Paper ID: | 1792 |
---|---|

Title: | Fast Distributed Submodular Cover: Public-Private Data Summarization |

The paper considers the problem of summarizing user data that has public components, together with portions that are private to each user. The goal is to come up with a single summary, such that the "utility" for every user exceeds a given threshold, and the objective is to minimize the size of this summary. The paper observes that this reduces directly to the problem of finding a subset S of a universe V so as to minimize |S|, while ensuring f(S) >= threshold, for a single submodular function f (which, in the application, will be determined by the private data of the users). The paper then presents a greedy algorithm for this problem, which can also be implemented in a distributed way, using polylog(|V|)/\epsilon "rounds" of MapReduce/Hadoop. The algorithm is then implemented on three data sets, where a comparison of quality/speed is made with an earlier algorithm DisCover. (And in one dataset, with the single machine Greedy algorithm.)

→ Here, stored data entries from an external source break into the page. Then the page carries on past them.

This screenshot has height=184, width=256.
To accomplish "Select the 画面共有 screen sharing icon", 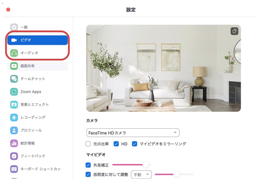I will pos(15,66).
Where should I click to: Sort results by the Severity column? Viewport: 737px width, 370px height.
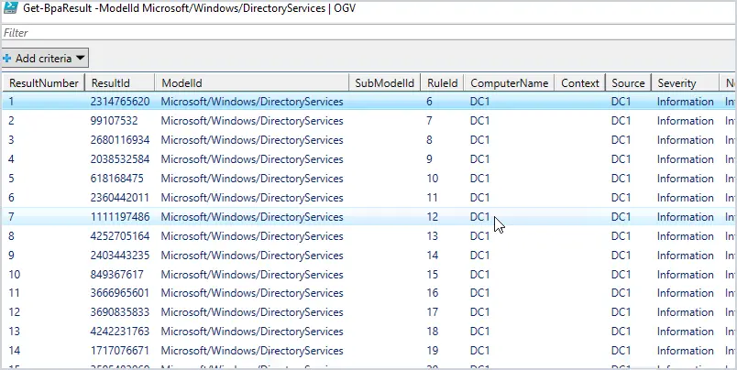(x=686, y=83)
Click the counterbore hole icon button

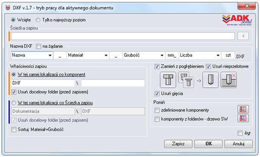(x=168, y=80)
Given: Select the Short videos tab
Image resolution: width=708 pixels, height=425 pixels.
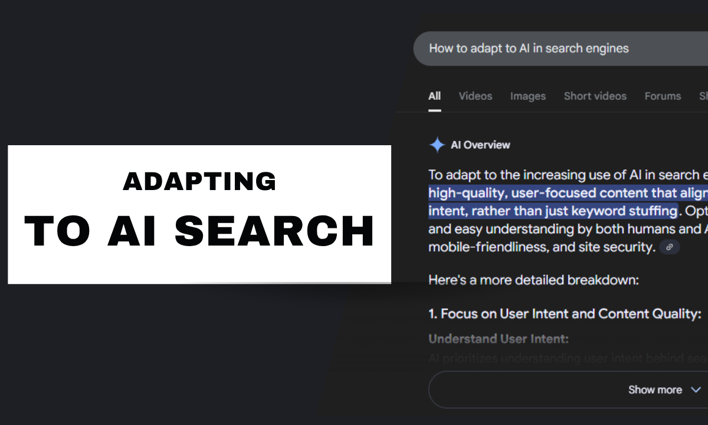Looking at the screenshot, I should click(x=595, y=96).
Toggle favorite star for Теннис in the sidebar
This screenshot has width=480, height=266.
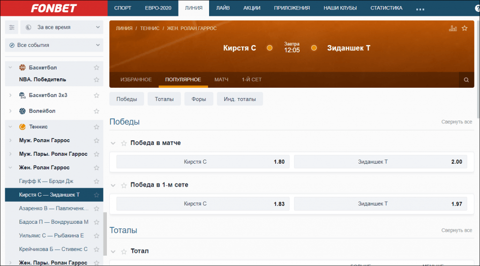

The motivation of public/private data summarization is not captured too well by the problem statement. In particular, finding _one set_ S, which gives a good value for all the users, restricted to what is visible to them, seems far fetched. In practical settings, one may want very different summaries for users. Moreover, minimizing just the _size_ of the summary seems like a very restricted objective. My other issue is that for a system with a large number of users, the function 'f' could be quite time-consuming to compute (plus it has a long description). This seems very unrealistic to be used in a distributed setting, where all the machines must know the private elements of all the users just to compute 'f'. Setting these issue aside, the algorithm itself is along the lines of known work in this area. For instance, the paper of Kumar, Moseley, Vassilvitskii, Vattani, titled "Fast Greedy Algorithms in MapReduce and Streaming" (which the current paper should cite), uses a very similar technique -- accumulate all candidates that give a gain of at least a certain threshold, and add them sequentially, followed by reducing the threshold. There are some small novelties (e.g., the way the algorithm handles the case of 'too many candidates'), but I think these are minor.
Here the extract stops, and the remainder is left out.